Stabilité sociale, liberté d’expression et droits des particuliers

La rigidité policière est inadaptée à une société en mutation rapide.

Dans toutes ses études Yu accuse la machine sécuritaire du régime de ne pas savoir considérer la société autrement qu’ordonnée, stable et étroitement contrôlée, au point que les protestations publiques de masse qui, depuis 20 ans, ne cessent de se multiplier – 8700 en 1993, 180 000 en 2011 – sont analysées non seulement comme des menaces pour le développement économique du pays, mais également pour sa stabilité politique et la pérennité du pouvoir du Parti.

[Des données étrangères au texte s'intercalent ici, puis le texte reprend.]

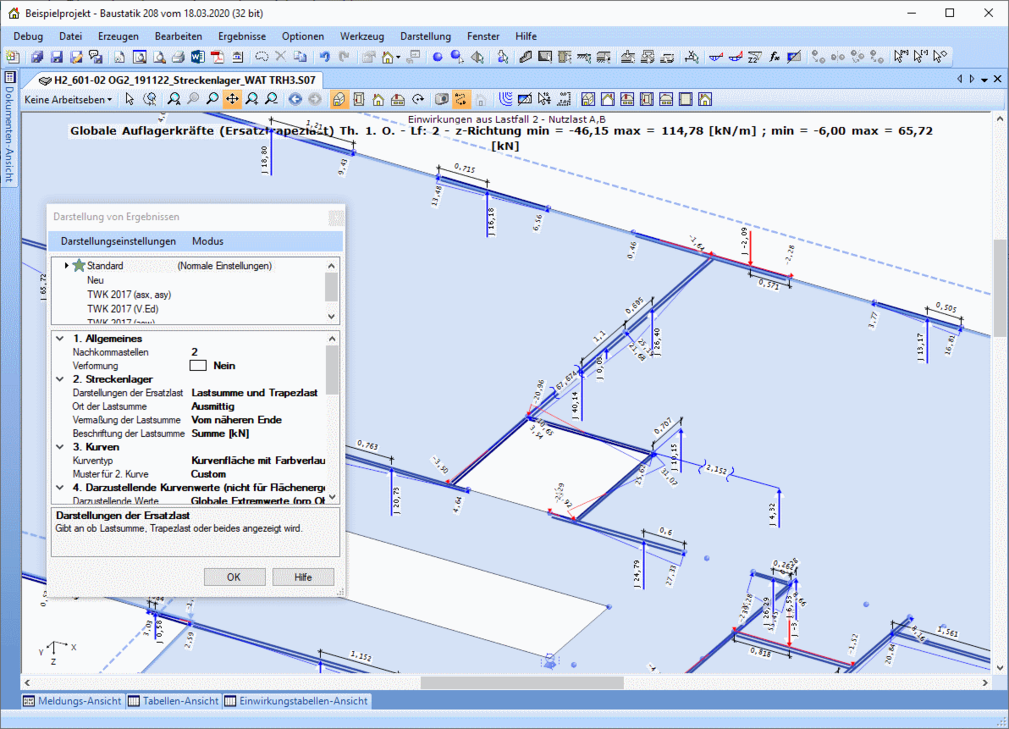The height and width of the screenshot is (729, 1009).
Task: Click the Hilfe button in dialog
Action: (x=303, y=577)
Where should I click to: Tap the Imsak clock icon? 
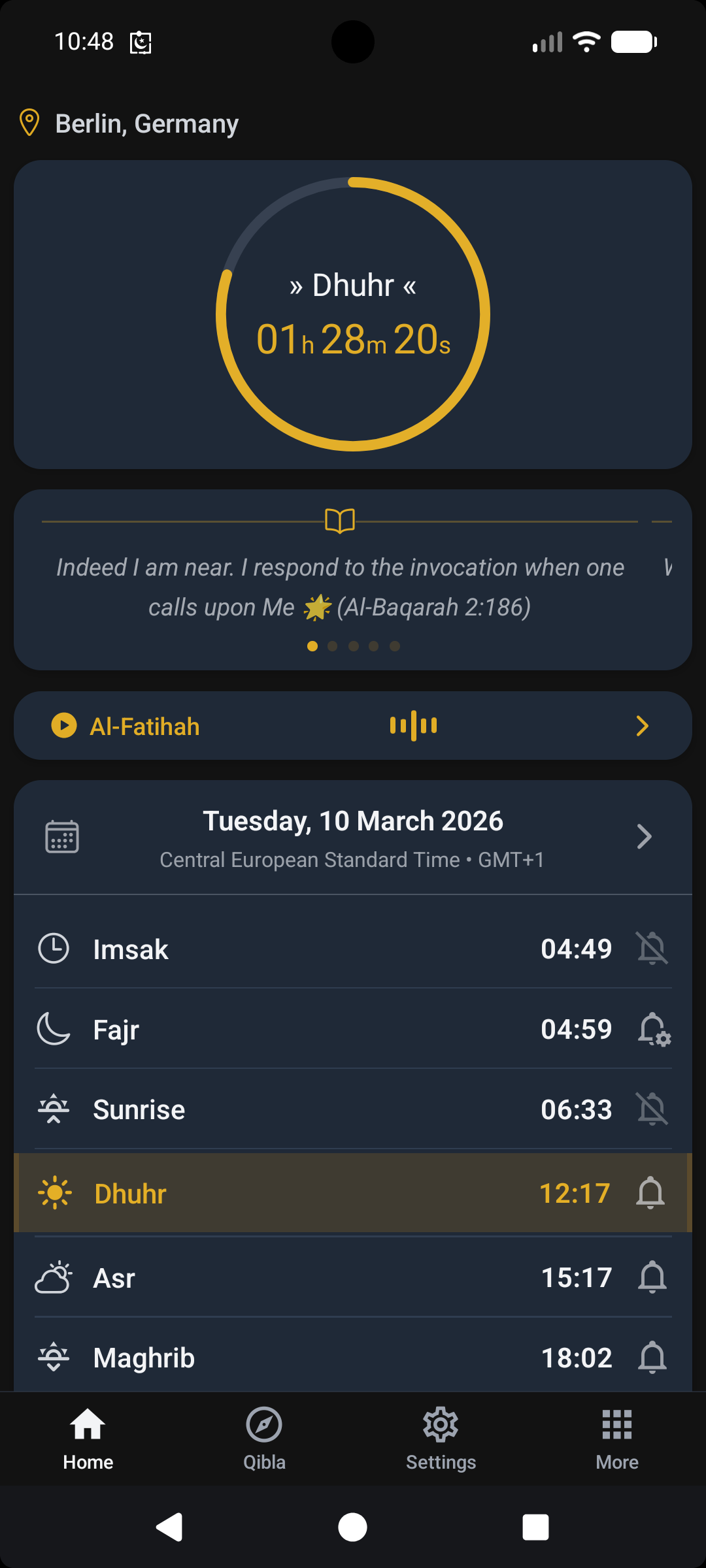point(54,949)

Mais il fait remarquer que les pressions sociales sont aussi l’expression d’un dynamisme, conséquence logique des réformes qui font surgir nombre de contradictions et de frustrations, dont l’apparition est normale dans une société en mutation. Il ajoute que l’obsession de stabilité et le traitement systématique des tumultes par la répression, avatar des régimes autoritaires, provoque en retour une prise de conscience accrue de ses droits par le corps social, dont la réactivité est décuplée par les nouveaux moyens d’information.

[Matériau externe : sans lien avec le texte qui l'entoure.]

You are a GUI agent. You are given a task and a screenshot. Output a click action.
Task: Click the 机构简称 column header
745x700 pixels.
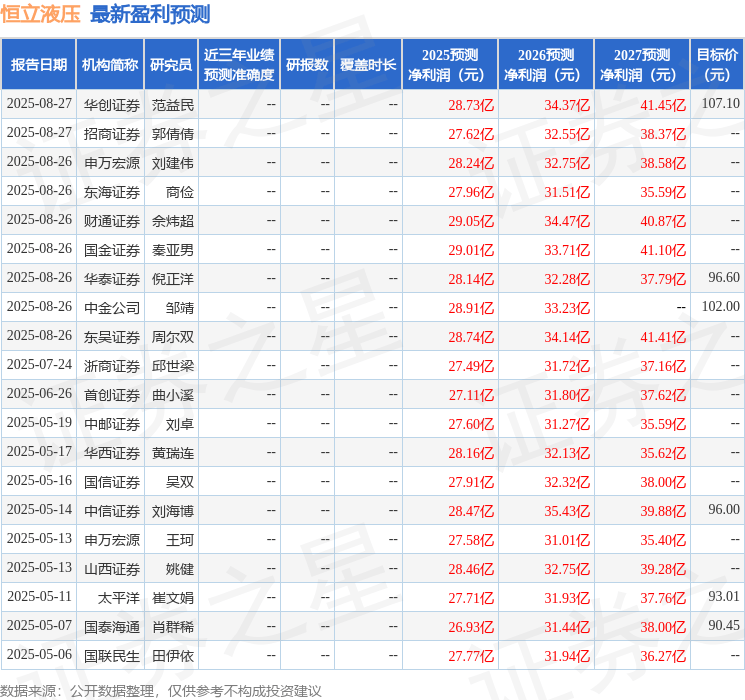[110, 65]
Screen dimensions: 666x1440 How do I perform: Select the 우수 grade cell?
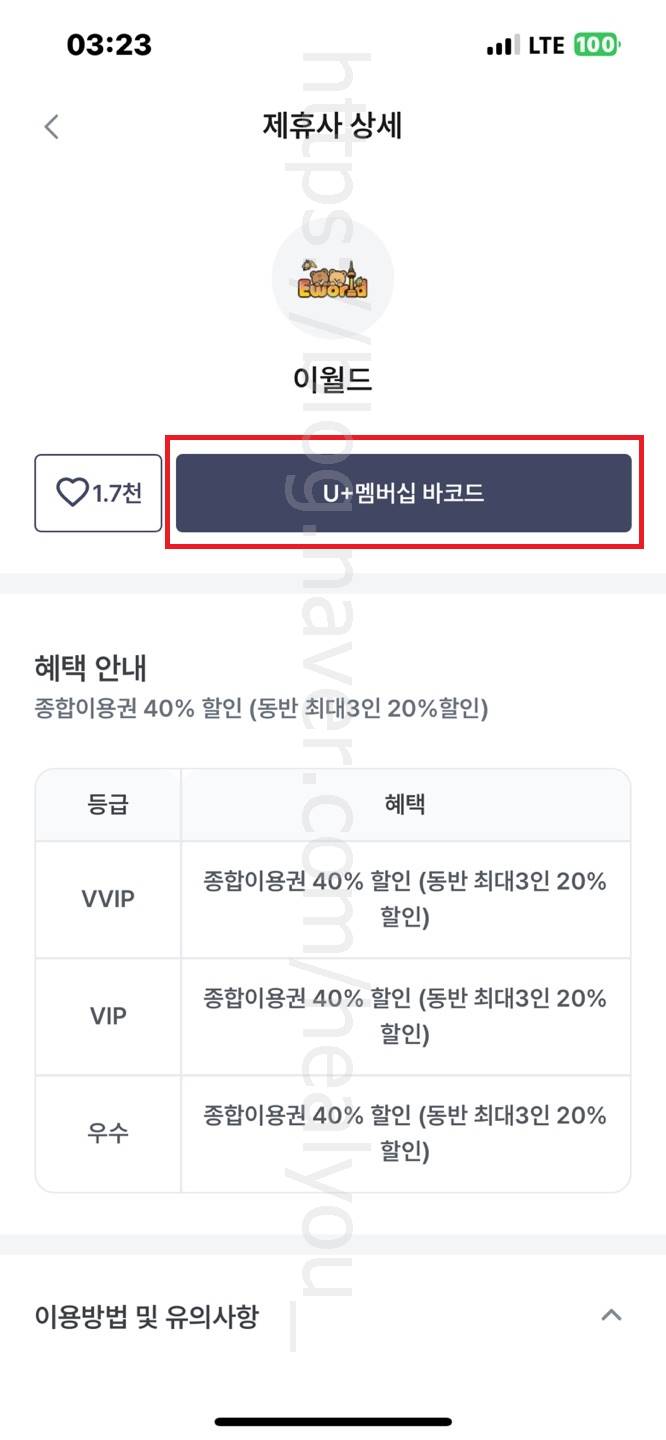(x=108, y=1133)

Dans ce contexte, la raideur comme l’ubiquité des contrôles et des quadrillages policiers, l’absence de marge de manœuvre laissée à la société par une bureaucratie toujours inquiète de protéger son pouvoir pourraient conduire à une rupture de l’ordre politique et à une perte de contrôle.

Récemment parue en ligne sur China Digital Times, une de ses analyses d’abord publiée par la Fédération des Sciences Sociales de Shanghai en septembre 2012- 上海社会科学界联合会- décortique les dysfonctionnements du contrôle social par l’appareil du Parti, dont il dénonce « l’attitude égoïste et sans retenue exerçant une pression constante sur tous les gouvernements locaux ».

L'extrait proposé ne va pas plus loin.